In his latest poke at Ebrahim Raisi—the chief of Iran’s judiciary who is seen as the hardliner most likely to succeed the pragmatic moderate Hassan Rouhani as president—Hemmati challenged the frontrunner to unblock Twitter in Iran as he is the only person in Iran—apart from Supreme Leader Ayatollah Ali Khamenei—with the authority to make that move. As things stand, great numbers of Iranians access it via a virtual private network (VPN).  

As part of his presidential campaign, Hemmati has said he would as president target policy to assist the low-income deciles.

“The lower three deciles of our society are people who are under a lot of economic pressure and I will pay special attention to them. In order to be able to target and redistribute subsidy resources, we must pay special attention to the low-income classes,” Mehr News Agency on May 31 reported him as saying.

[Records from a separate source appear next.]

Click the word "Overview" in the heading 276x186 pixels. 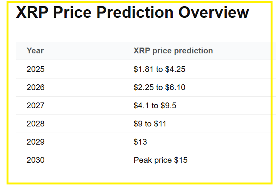[x=213, y=12]
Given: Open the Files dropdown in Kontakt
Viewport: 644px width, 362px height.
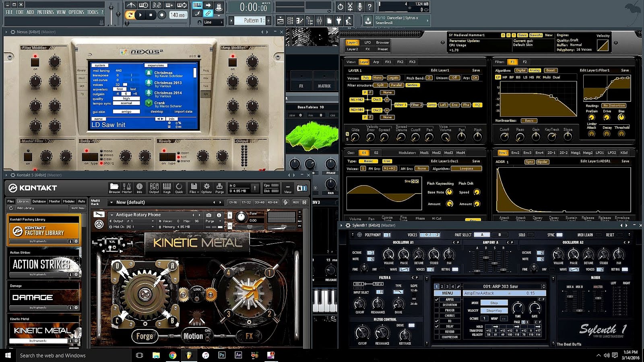Looking at the screenshot, I should [x=193, y=187].
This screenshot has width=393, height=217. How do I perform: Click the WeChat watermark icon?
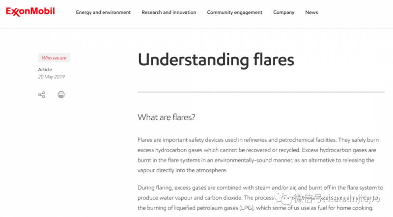pyautogui.click(x=285, y=199)
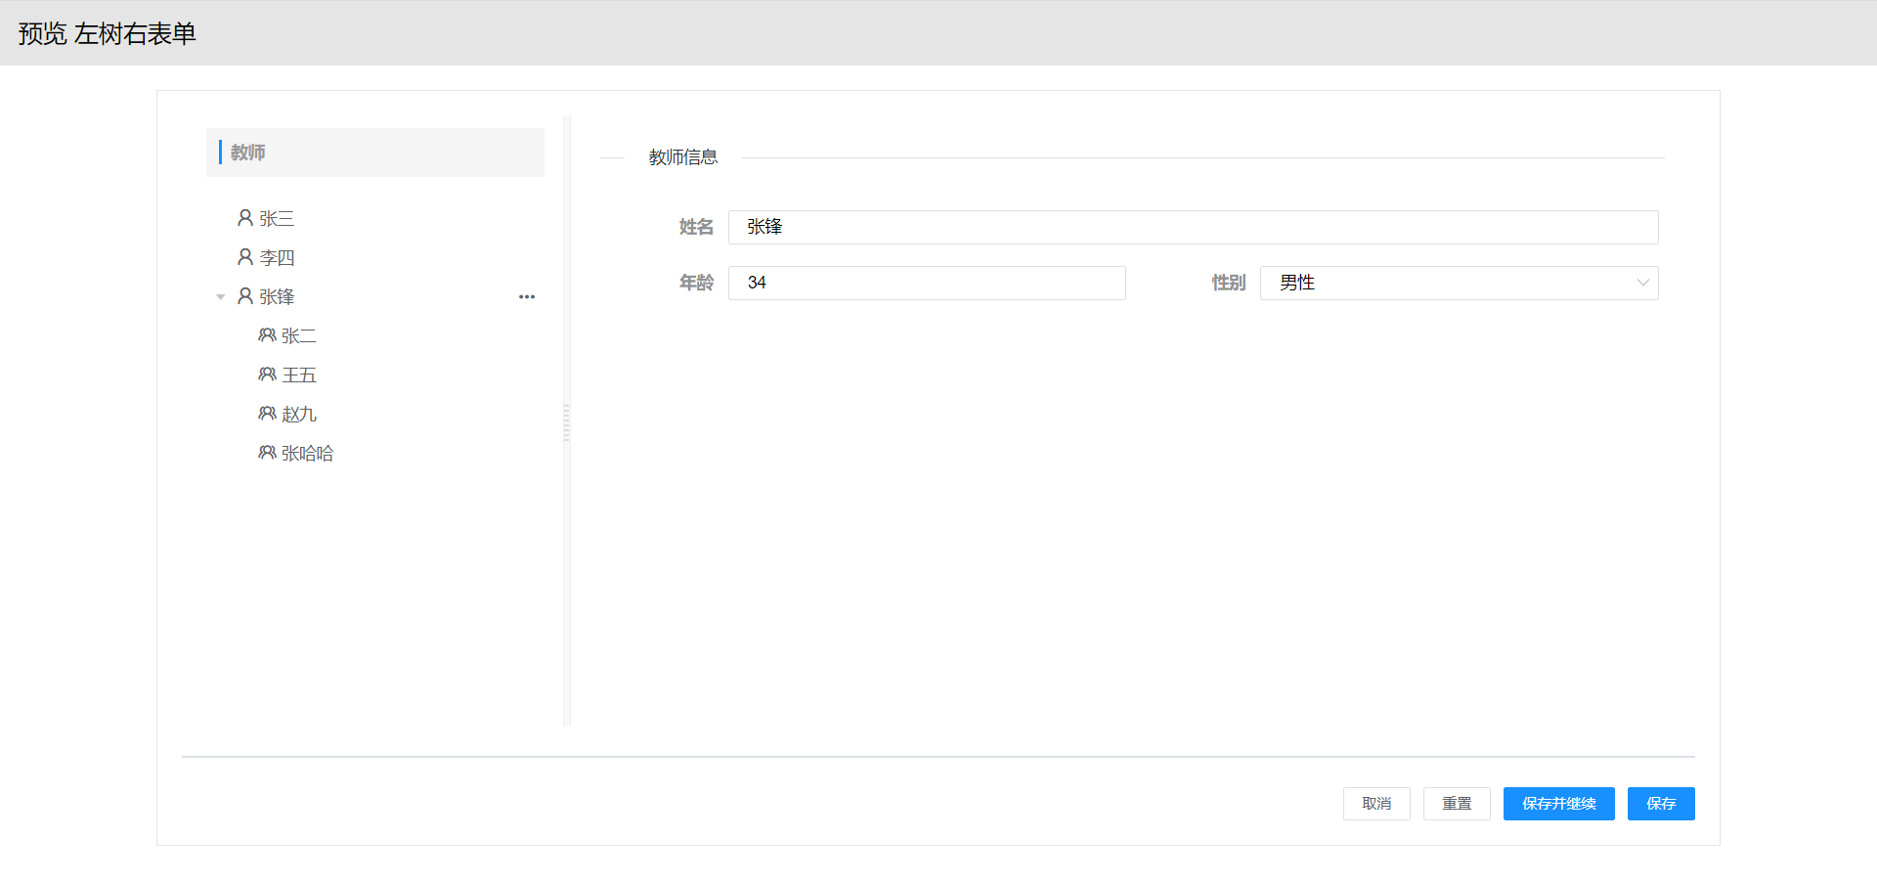This screenshot has width=1877, height=882.
Task: Open the 性别 dropdown
Action: pyautogui.click(x=1447, y=283)
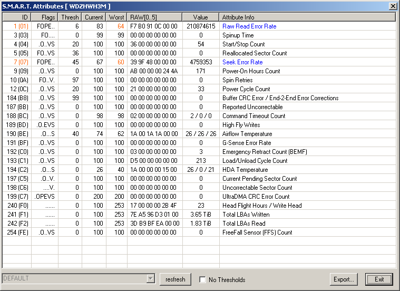Select the Raw Read Error Rate row

click(x=249, y=26)
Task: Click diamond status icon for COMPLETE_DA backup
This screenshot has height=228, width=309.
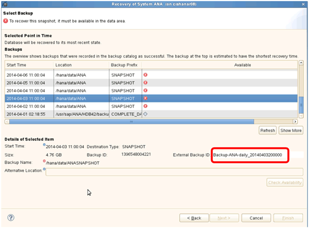Action: 145,113
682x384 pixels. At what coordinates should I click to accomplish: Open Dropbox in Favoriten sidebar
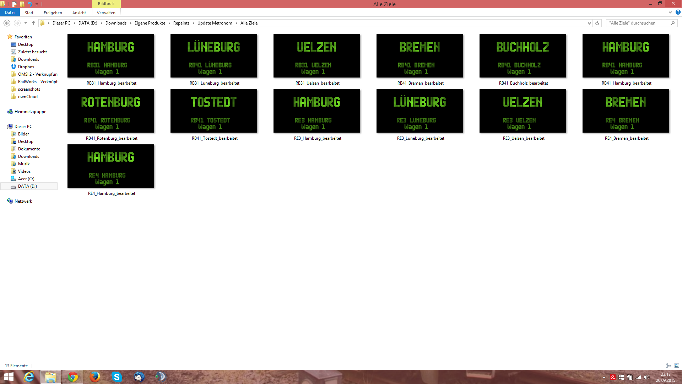(26, 67)
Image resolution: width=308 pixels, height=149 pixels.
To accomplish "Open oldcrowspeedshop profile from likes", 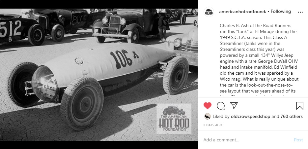I will pyautogui.click(x=250, y=117).
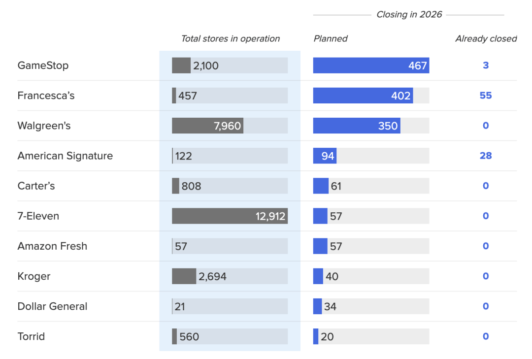Click the Dollar General retailer name
This screenshot has width=532, height=359.
point(52,306)
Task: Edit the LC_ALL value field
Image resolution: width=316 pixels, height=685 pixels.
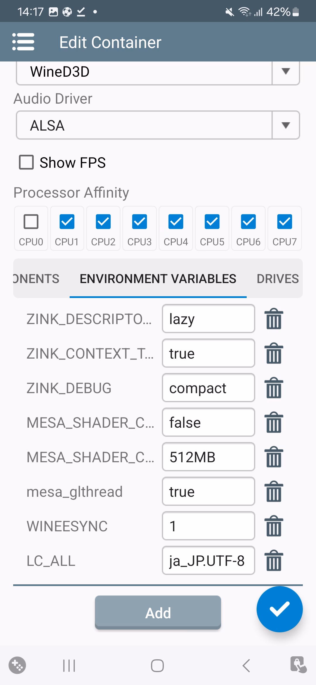Action: pos(208,561)
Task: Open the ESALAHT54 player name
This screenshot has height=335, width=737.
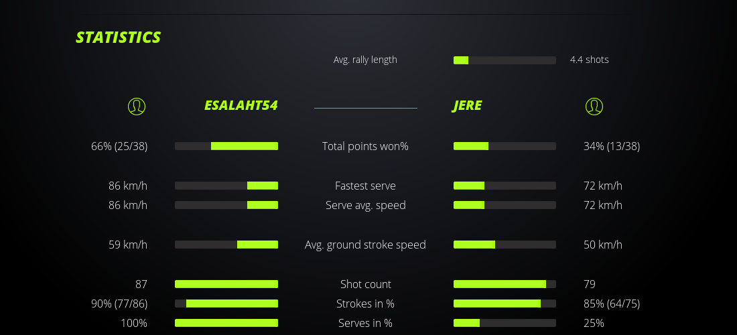Action: [x=241, y=106]
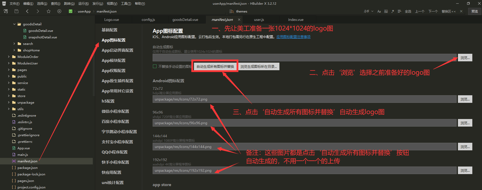Click the star bookmark icon
The width and height of the screenshot is (482, 190).
(49, 11)
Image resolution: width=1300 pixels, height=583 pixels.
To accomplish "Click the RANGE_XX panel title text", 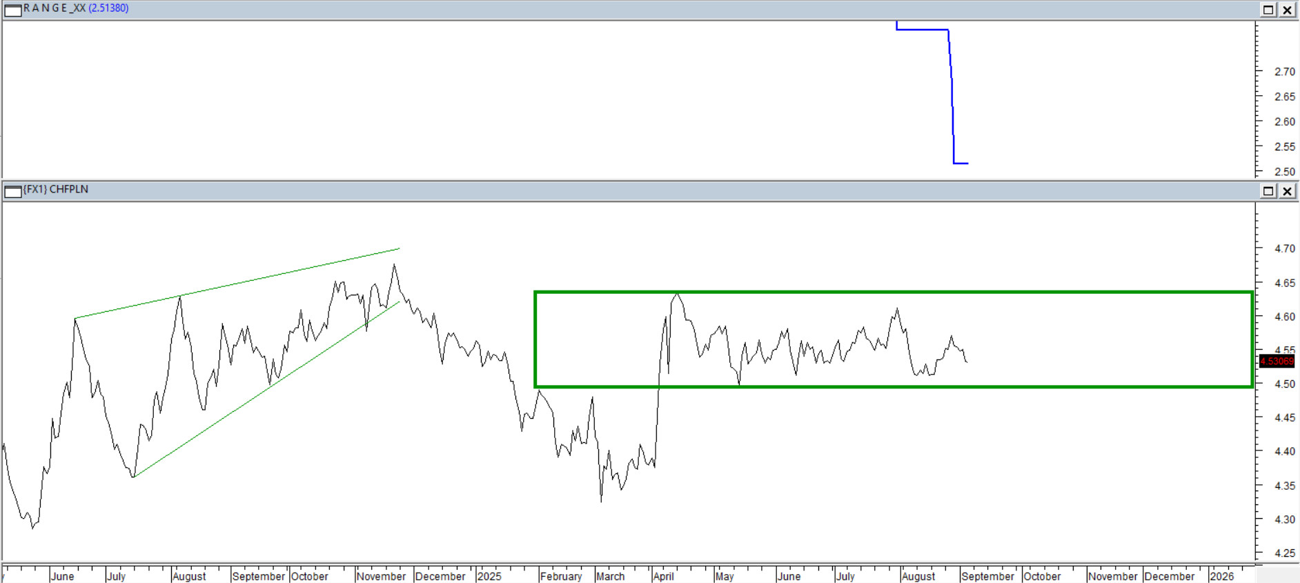I will pos(55,8).
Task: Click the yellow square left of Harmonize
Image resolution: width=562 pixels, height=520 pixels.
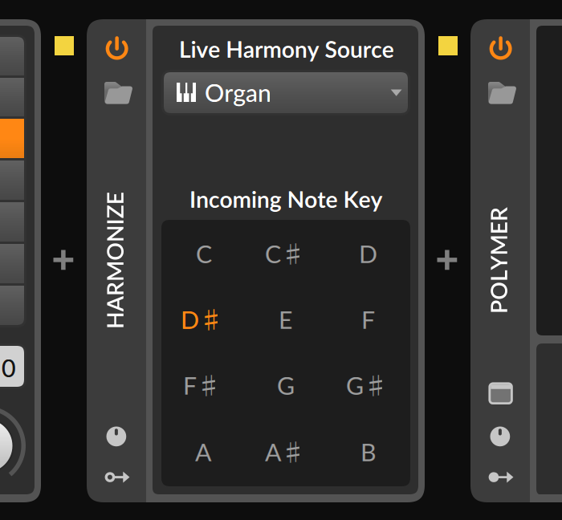Action: tap(64, 46)

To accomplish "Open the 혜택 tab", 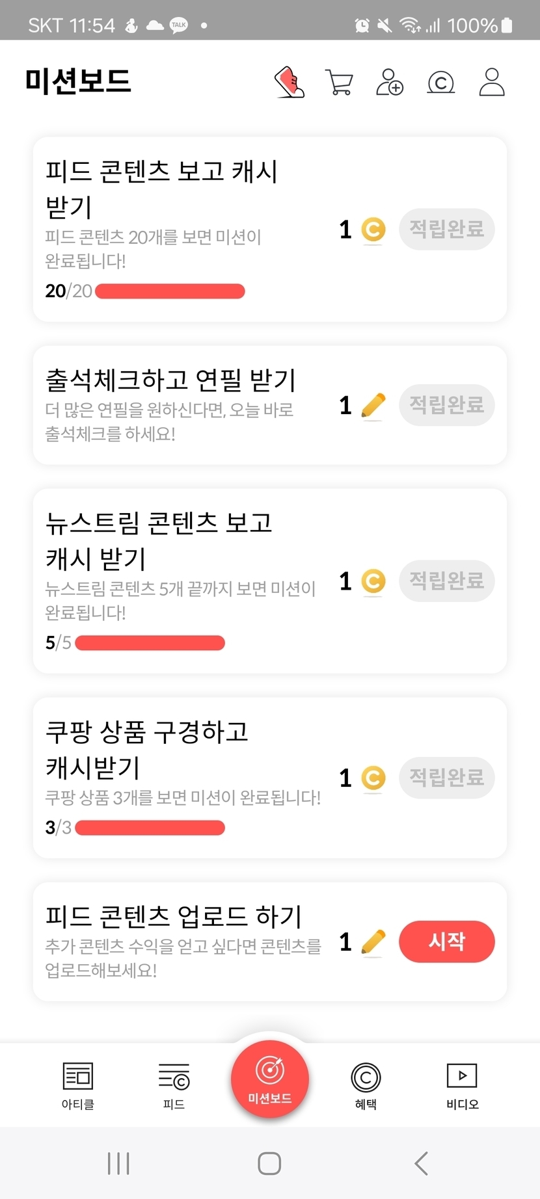I will coord(366,1085).
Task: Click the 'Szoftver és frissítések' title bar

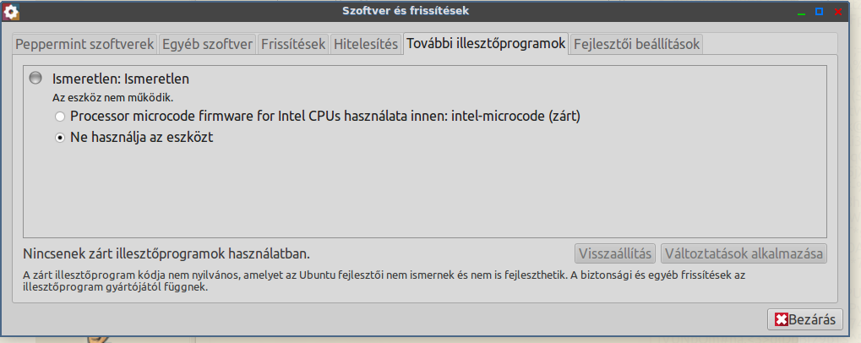Action: coord(406,10)
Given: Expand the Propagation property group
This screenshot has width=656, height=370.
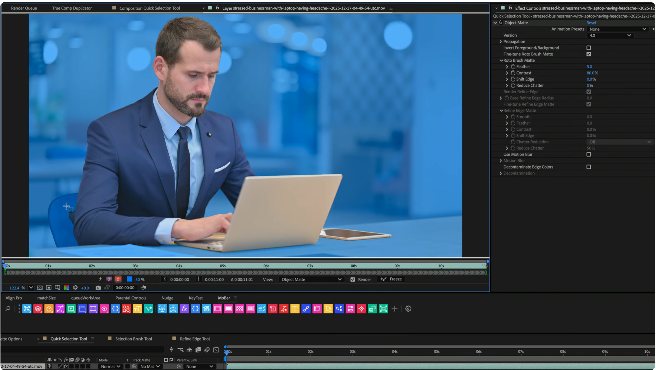Looking at the screenshot, I should (x=501, y=41).
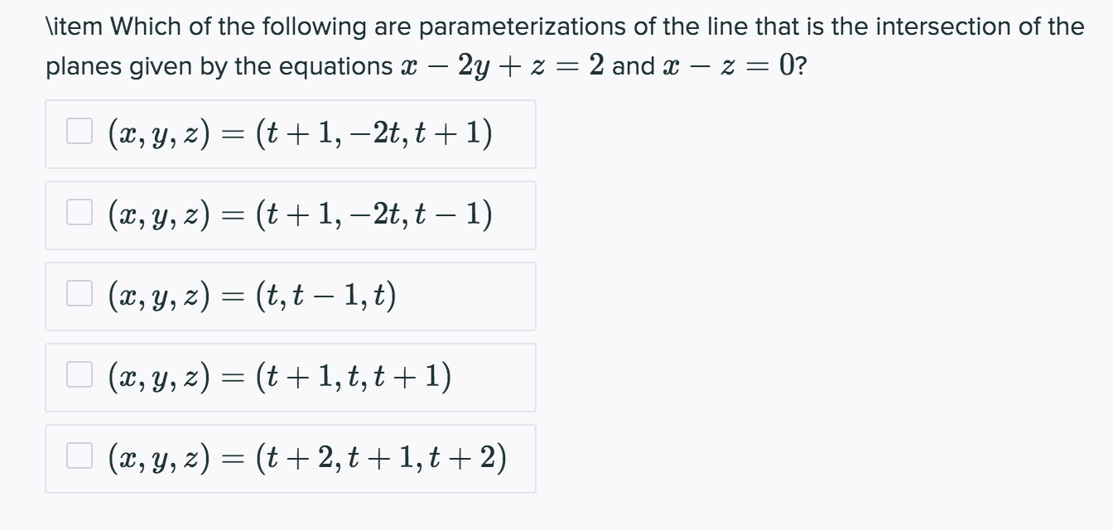Viewport: 1113px width, 530px height.
Task: Select the second answer choice row
Action: click(x=290, y=214)
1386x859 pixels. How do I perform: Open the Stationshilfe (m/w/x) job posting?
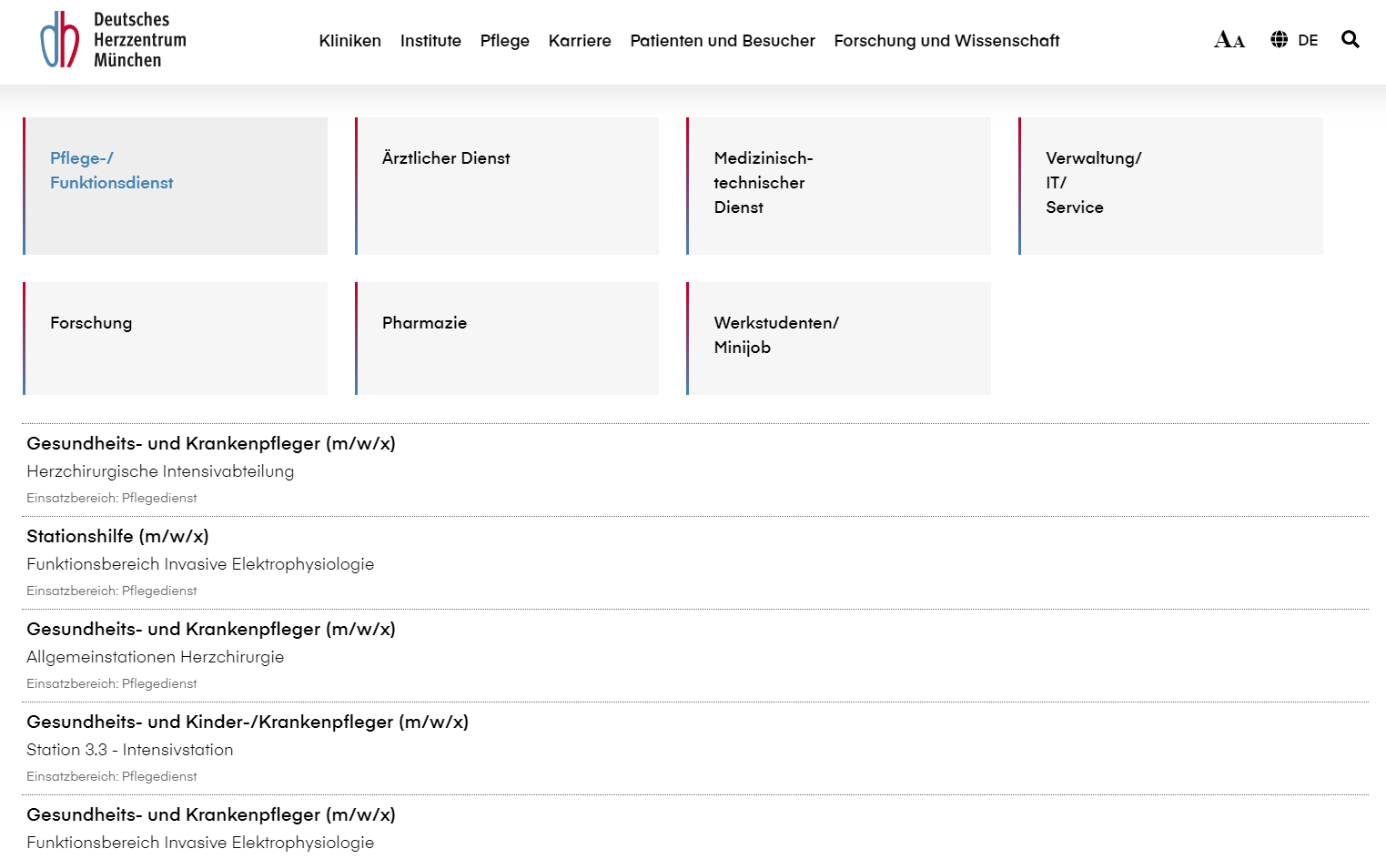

A universal basic income for the low-income deciles is part of Hemmati’s plan for winning over voters, including a handout equivalent to around $40 a month.

Odds remain rather long

The odds on Hemmati winning the presidency, however, remain rather long. Many people fear that the time of Raisi—who was trounced by Rouhani in the 2017 election—has come, especially given the manoeuvre by the election vetting body to remove the top moderates from the ticket. Hemmati has actually achieved something of a whirlwind of support in just the past week alone, but there is an overwhelming fear that millions will not turn up at the polling stations because of the terribly narrow field of candidates permitted by the theocratic apparatus that keeps elections and the government on a leash.

But if Iran’s tumultuous history of elections is anything to go by, even when the deep state has a preferred candidate, upsets like the 2005 victory of conservative and populist Mahmoud Ahmadinejad can happen. If Hemmati rallies the moderates, reformists and liberals behind him and gets the word out in time, he just might deny Raisi at the last.